══ FRAGMENTO SELECCIONADO ══
El caso es que en este programa se esbozan algunas maravillas de la condición humana: los celos, la posesión, el don del capricho, el hastío sentimental, los reproches enquistados, el pánico a la soledad, la lujuria transitoria, las ficciones románticas y algo realmente conmovedor, que es la amistad femenina. En La isla de las tentaciones se diferencia claramente del compadreo varonil porque las chavalas se escuchan y se confiesan de verdad, charlan largo y hondo sobre sus inquietudes, duermen juntas, se cuidan, se muestran vulnerables, hacen crítica y autocrítica y se prestan consejos elaborados después de tremendos sobreanálisis de situaciones diminutas.

Los hombres, sin embargo, guardan entre sí una lealtad más corpórea, más de darse abrazos rápidos como antes de salir al campo de juego, abrazos escuetos como una bendición lanzada al aire, abrazos breves y viriles como un símbolo: un “yo me parto la cara por ti si es necesario”, un “tú eres mi hermano”, un “de mi colega no se ríe ni dios”, pero rara vez se sacan las vísceras y las colocan encima de la mesa fraterna, rara vez estudian uno a uno sus miedos y sus inseguridades, rara vez intervienen el problema de una forma que no sea evitarlo.

Eso es algo que me fascina de mis adorados hombres -que me gustan más que las cigalas a la plancha-: su capacidad para superar los conflictos ignorándolos, dejándolos pasar, cambiando de tema para no enfrentarse a la molestia de la conversación, que, bien llevada, es la molestia de la desnudez, de la exposición. Los hombres no hablan, ya os lo conté aquí. 

Te quedas cuajado cuando ves a los Sócrates de la isla con las vidas hechas un verdadero Cristo, sin saber dónde tienen la nariz ni el porqué de su último paso, aconsejando a sus amigos con la máxima del “no te rayes”, “hemos venido aquí a disfrutar, cabrón” o “tú eres un máquina, tío, que nadie te haga creer lo contrario”. Ya, ya. El hedonismo es nuestra meta, nenes. Pero también decía vuestro filósofo de guardia que “la vida que no se analiza no tiene sentido vivirla”. Y en eso vuestras novias -y vuestras amantes- os van ganando. La estrategia forma parte de una victoria intensa.
═══
> _QUÉ DEBE HACER_
Transcriba literalmente el fragmento anterior sobre La isla de las tentaciones desde "Te quedas cuajado" hasta "una victoria intensa.", ambos incluidos.
══ ENTRADAS PROPORCIONADAS ══
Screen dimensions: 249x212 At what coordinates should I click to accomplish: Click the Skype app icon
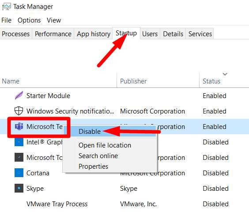pyautogui.click(x=19, y=188)
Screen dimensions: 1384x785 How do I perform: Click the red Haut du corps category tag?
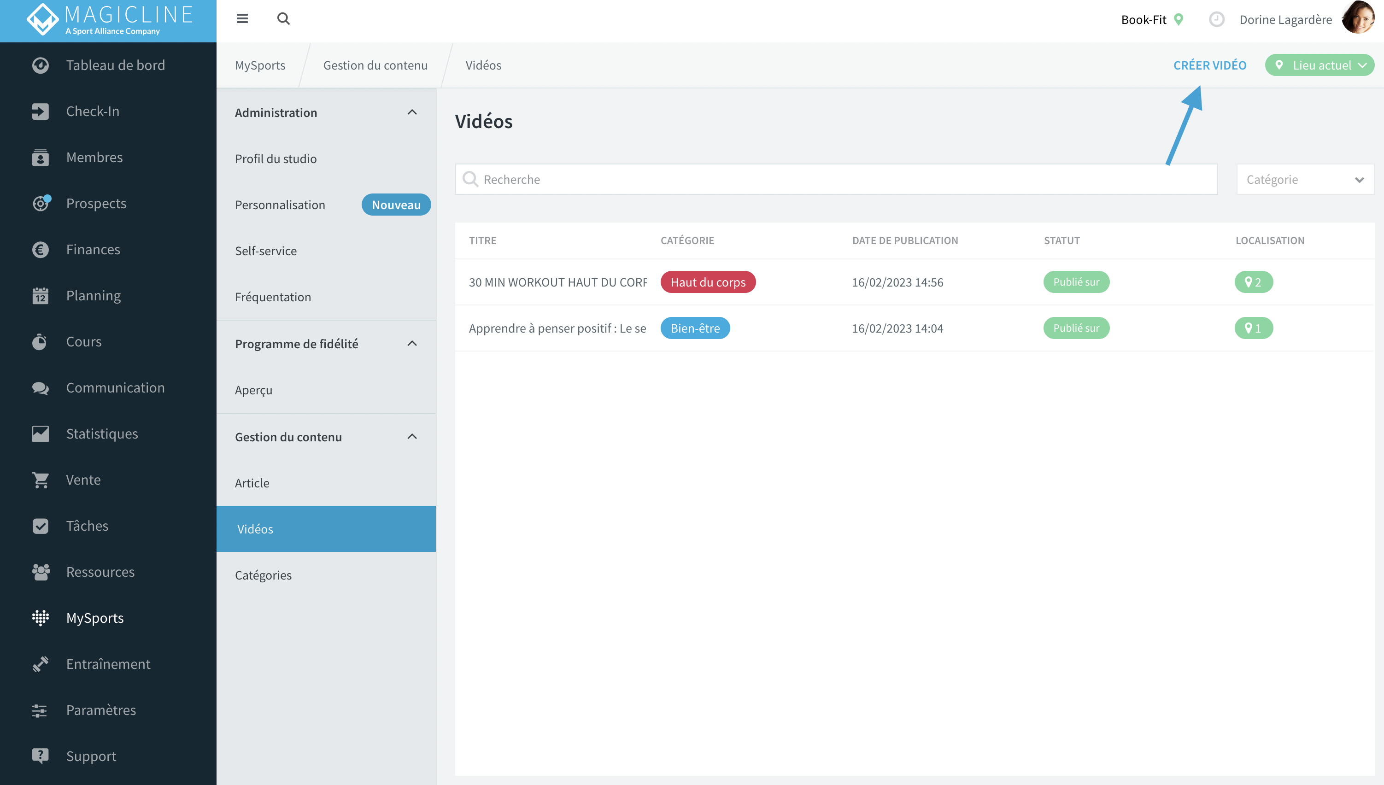(x=708, y=282)
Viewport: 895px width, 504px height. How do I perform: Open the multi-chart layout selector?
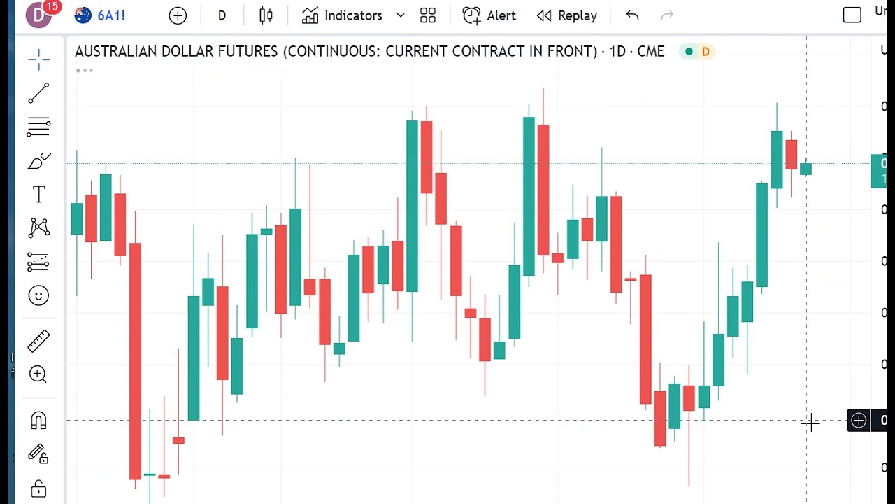point(428,15)
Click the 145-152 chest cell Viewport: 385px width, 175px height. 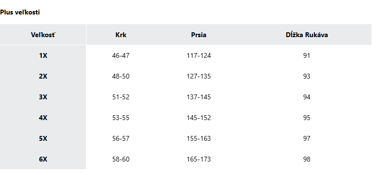tap(199, 118)
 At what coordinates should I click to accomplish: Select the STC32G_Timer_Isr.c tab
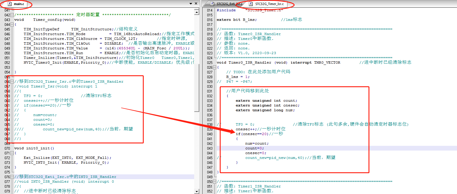coord(269,4)
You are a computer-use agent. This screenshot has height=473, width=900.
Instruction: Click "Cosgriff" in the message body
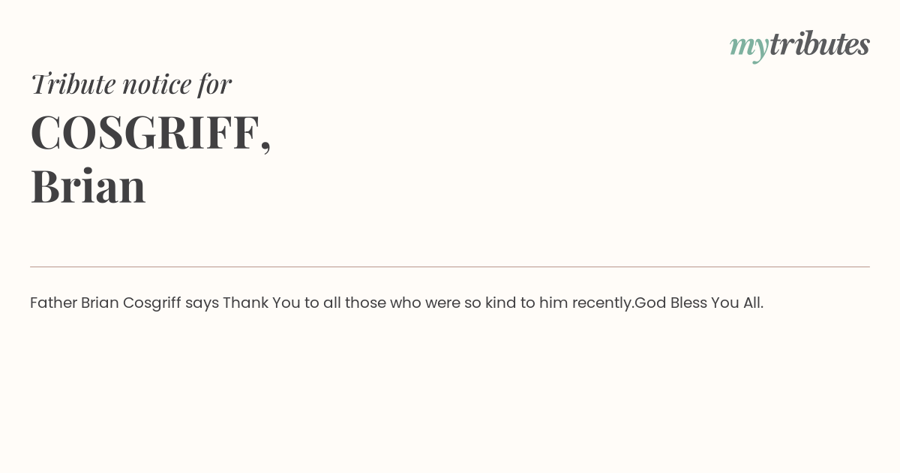pos(152,303)
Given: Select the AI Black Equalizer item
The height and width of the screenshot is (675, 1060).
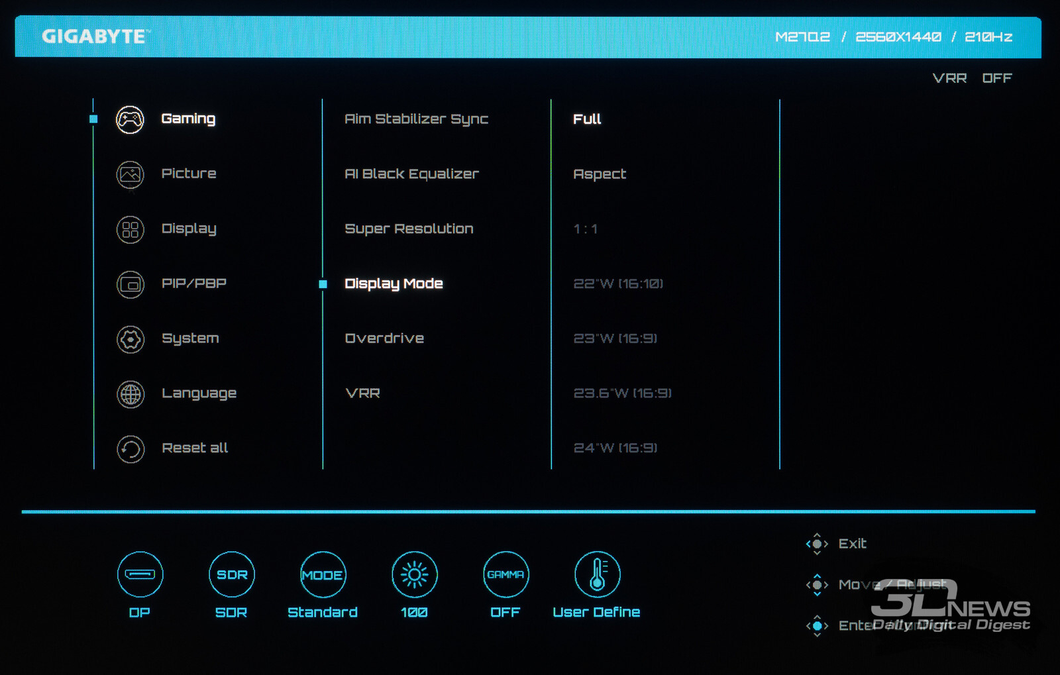Looking at the screenshot, I should coord(411,174).
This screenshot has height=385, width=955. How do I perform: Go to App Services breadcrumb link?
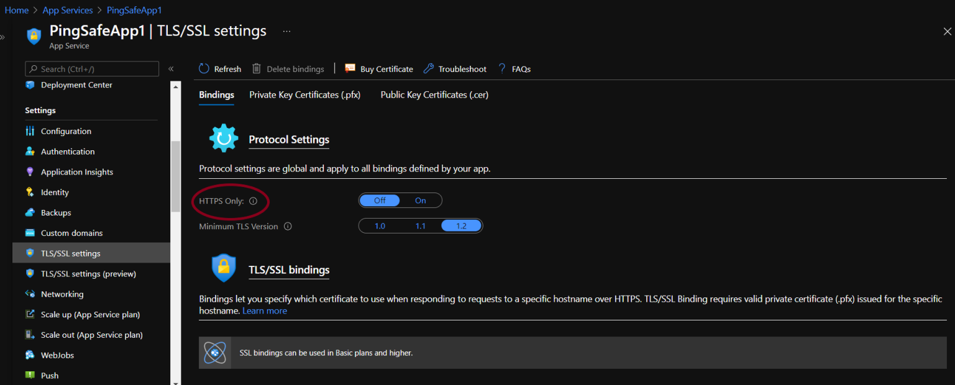coord(68,11)
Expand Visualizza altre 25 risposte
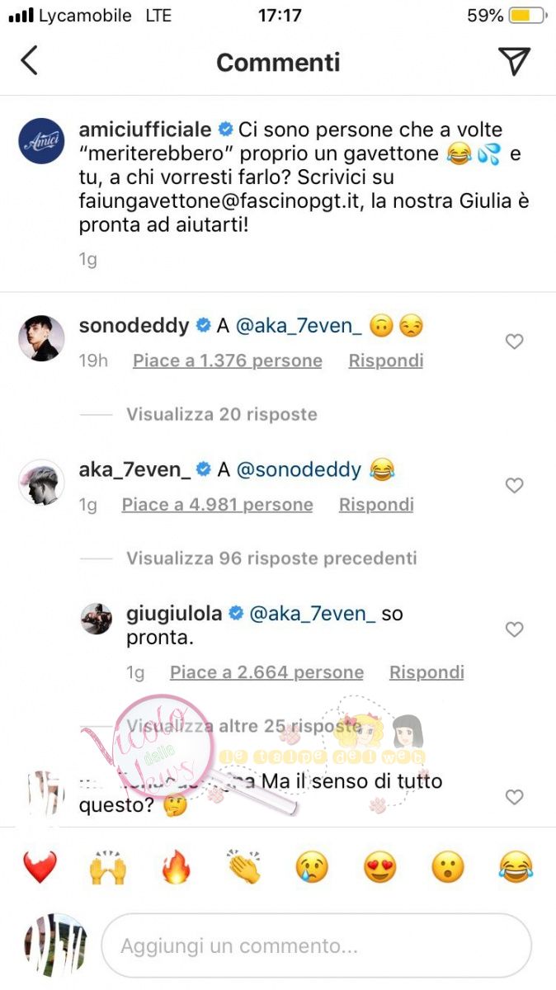The width and height of the screenshot is (556, 990). [x=241, y=727]
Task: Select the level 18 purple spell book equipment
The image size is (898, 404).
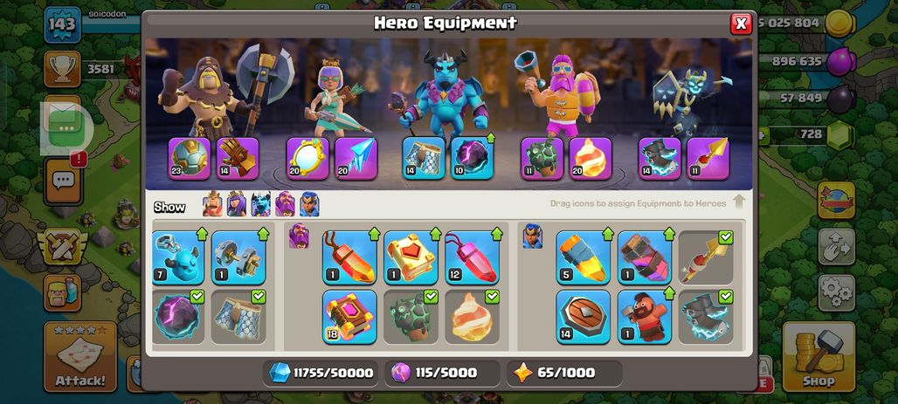Action: click(350, 317)

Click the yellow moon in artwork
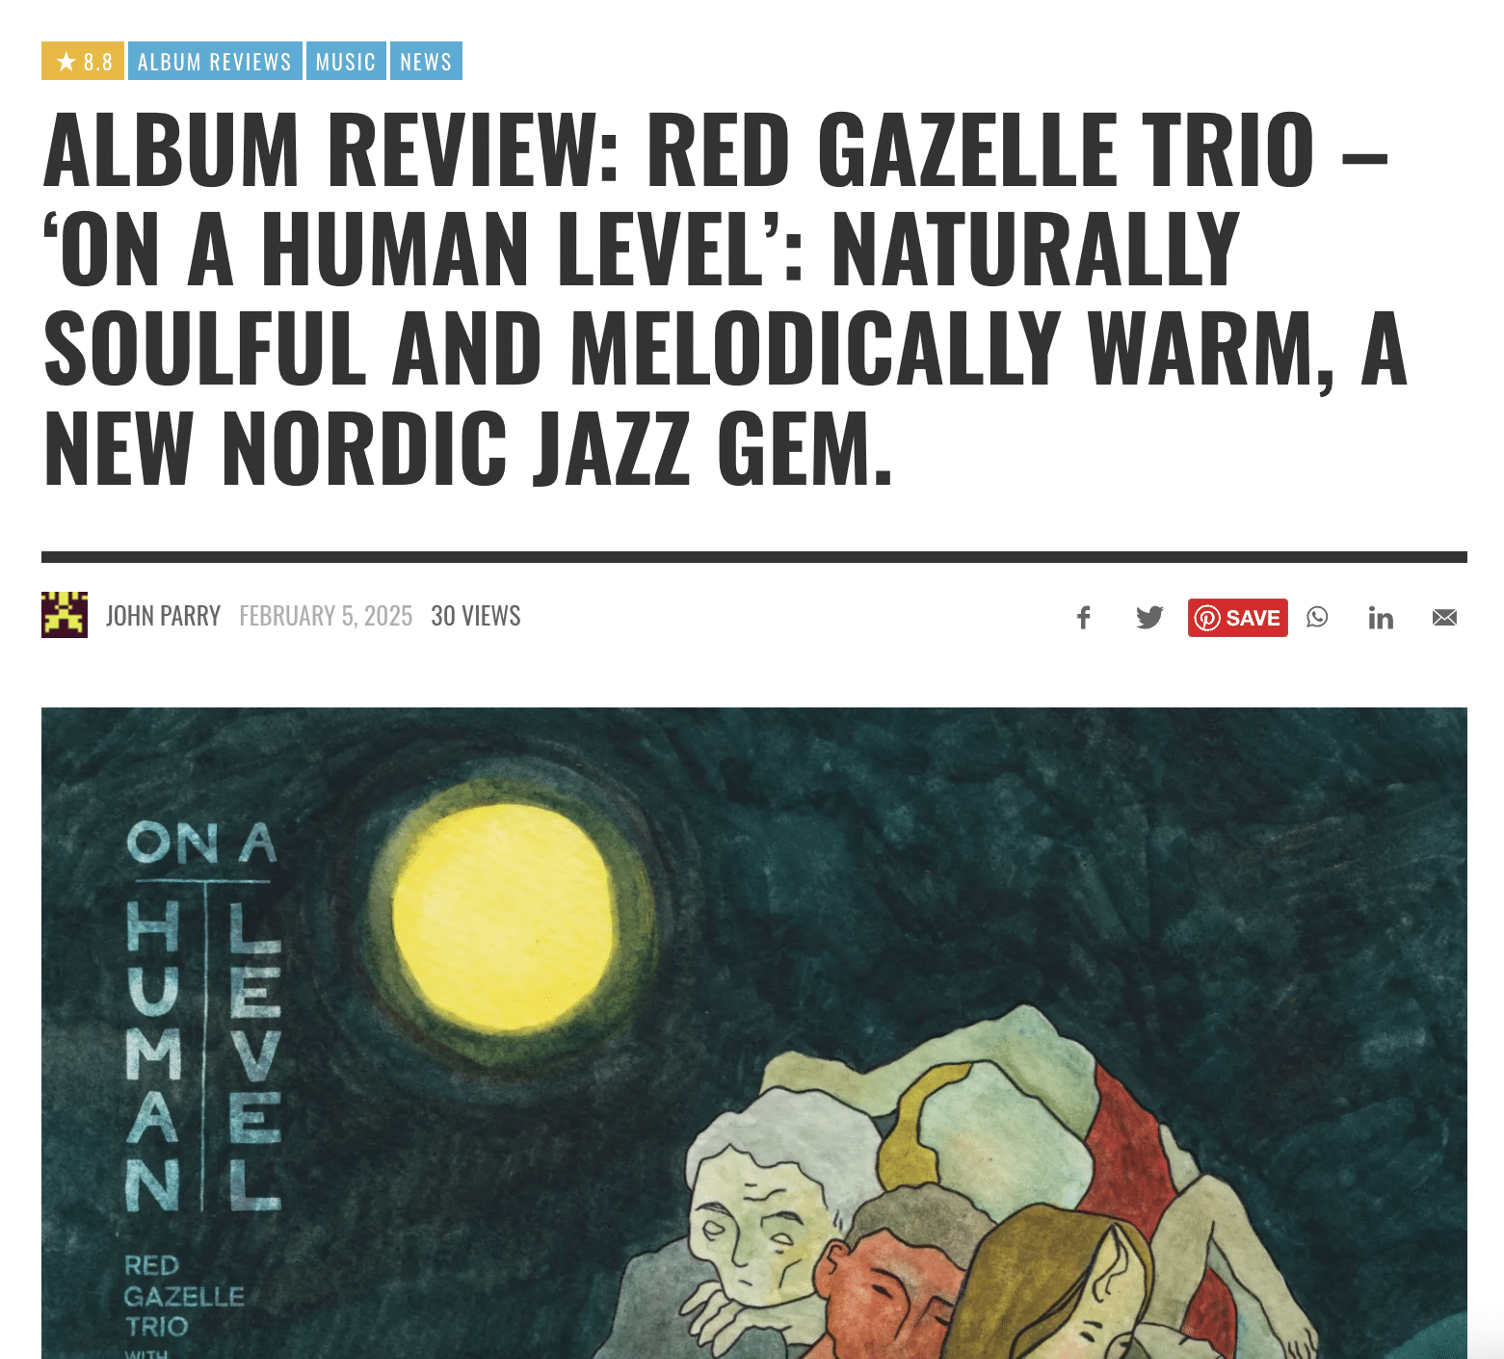(503, 918)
═══
> _SOLUCIÓN DEL PROBLEMA_
Te quedas cuajado cuando ves a los Sócrates de la isla con las vidas hechas un verdadero Cristo, sin saber dónde tienen la nariz ni el porqué de su último paso, aconsejando a sus amigos con la máxima del “no te rayes”, “hemos venido aquí a disfrutar, cabrón” o “tú eres un máquina, tío, que nadie te haga creer lo contrario”. Ya, ya. El hedonismo es nuestra meta, nenes. Pero también decía vuestro filósofo de guardia que “la vida que no se analiza no tiene sentido vivirla”. Y en eso vuestras novias -y vuestras amantes- os van ganando. La estrategia forma parte de una victoria intensa.